_Source material_
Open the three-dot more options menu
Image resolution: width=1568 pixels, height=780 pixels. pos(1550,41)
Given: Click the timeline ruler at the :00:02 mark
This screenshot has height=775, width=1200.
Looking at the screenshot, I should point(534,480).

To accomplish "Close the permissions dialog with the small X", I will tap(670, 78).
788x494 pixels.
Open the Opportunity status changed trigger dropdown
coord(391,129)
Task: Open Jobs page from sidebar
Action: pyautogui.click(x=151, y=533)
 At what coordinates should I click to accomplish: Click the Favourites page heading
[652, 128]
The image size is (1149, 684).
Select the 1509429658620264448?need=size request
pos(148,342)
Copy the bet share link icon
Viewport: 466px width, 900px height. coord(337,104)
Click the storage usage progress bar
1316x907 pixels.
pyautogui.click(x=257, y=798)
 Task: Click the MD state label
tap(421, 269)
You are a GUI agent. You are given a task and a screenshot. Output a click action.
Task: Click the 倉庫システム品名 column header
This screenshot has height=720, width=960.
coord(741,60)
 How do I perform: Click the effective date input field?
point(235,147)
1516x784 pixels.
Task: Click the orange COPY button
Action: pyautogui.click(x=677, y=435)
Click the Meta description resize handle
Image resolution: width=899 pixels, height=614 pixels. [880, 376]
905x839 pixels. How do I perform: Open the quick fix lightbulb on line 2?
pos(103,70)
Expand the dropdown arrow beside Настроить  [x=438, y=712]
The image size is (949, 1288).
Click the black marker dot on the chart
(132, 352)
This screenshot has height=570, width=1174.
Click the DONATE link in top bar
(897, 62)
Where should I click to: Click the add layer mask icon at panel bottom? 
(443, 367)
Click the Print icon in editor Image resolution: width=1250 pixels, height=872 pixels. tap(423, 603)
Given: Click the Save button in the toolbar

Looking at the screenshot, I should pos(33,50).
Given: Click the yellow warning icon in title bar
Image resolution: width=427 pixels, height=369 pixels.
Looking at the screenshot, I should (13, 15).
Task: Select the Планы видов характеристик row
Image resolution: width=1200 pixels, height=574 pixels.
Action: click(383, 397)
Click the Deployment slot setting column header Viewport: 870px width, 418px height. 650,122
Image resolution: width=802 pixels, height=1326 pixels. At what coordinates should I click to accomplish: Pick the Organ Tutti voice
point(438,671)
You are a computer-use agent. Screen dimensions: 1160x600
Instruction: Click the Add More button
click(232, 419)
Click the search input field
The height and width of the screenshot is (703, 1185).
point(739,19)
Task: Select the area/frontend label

_Challenge_
Return every line of the records above verbatim, with nothing added, dropped, or changed.

_Task response_
Open the three-dot more options menu
Image resolution: width=1568 pixels, height=780 pixels. pos(1550,41)
Given: Click the timeline ruler at the :00:02 mark
This screenshot has height=775, width=1200.
Looking at the screenshot, I should point(534,480).

To accomplish "Close the permissions dialog with the small X", I will tap(670, 78).
788x494 pixels.
Open the Opportunity status changed trigger dropdown
coord(391,129)
Task: Open Jobs page from sidebar
Action: pyautogui.click(x=151, y=533)
 At what coordinates should I click to accomplish: Click the Favourites page heading
[652, 128]
The image size is (1149, 684).
Select the 1509429658620264448?need=size request
pos(148,342)
Copy the bet share link icon
Viewport: 466px width, 900px height. coord(337,104)
Click the storage usage progress bar
1316x907 pixels.
pyautogui.click(x=257, y=798)
 Task: Click the MD state label
tap(421, 269)
You are a GUI agent. You are given a task and a screenshot. Output a click action.
Task: Click the 倉庫システム品名 column header
This screenshot has height=720, width=960.
coord(741,60)
 How do I perform: Click the effective date input field?
point(235,147)
1516x784 pixels.
Task: Click the orange COPY button
Action: pyautogui.click(x=677, y=435)
Click the Meta description resize handle
Image resolution: width=899 pixels, height=614 pixels. [880, 376]
905x839 pixels. How do I perform: Open the quick fix lightbulb on line 2?
pos(103,70)
Expand the dropdown arrow beside Настроить  [x=438, y=712]
The image size is (949, 1288).
Click the black marker dot on the chart
(132, 352)
This screenshot has height=570, width=1174.
Click the DONATE link in top bar
(897, 62)
Where should I click to: Click the add layer mask icon at panel bottom? 
(443, 367)
Click the Print icon in editor Image resolution: width=1250 pixels, height=872 pixels. tap(423, 603)
Given: Click the Save button in the toolbar

Looking at the screenshot, I should pos(33,50).
Given: Click the yellow warning icon in title bar
Image resolution: width=427 pixels, height=369 pixels.
Looking at the screenshot, I should (13, 15).
Task: Select the Планы видов характеристик row
Image resolution: width=1200 pixels, height=574 pixels.
Action: click(383, 397)
Click the Deployment slot setting column header Viewport: 870px width, 418px height. 650,122
Image resolution: width=802 pixels, height=1326 pixels. At what coordinates should I click to accomplish: Pick the Organ Tutti voice
point(438,671)
You are a computer-use agent. Screen dimensions: 1160x600
Instruction: Click the Add More button
click(232, 419)
Click the search input field
The height and width of the screenshot is (703, 1185).
point(739,19)
Task: Select the area/frontend label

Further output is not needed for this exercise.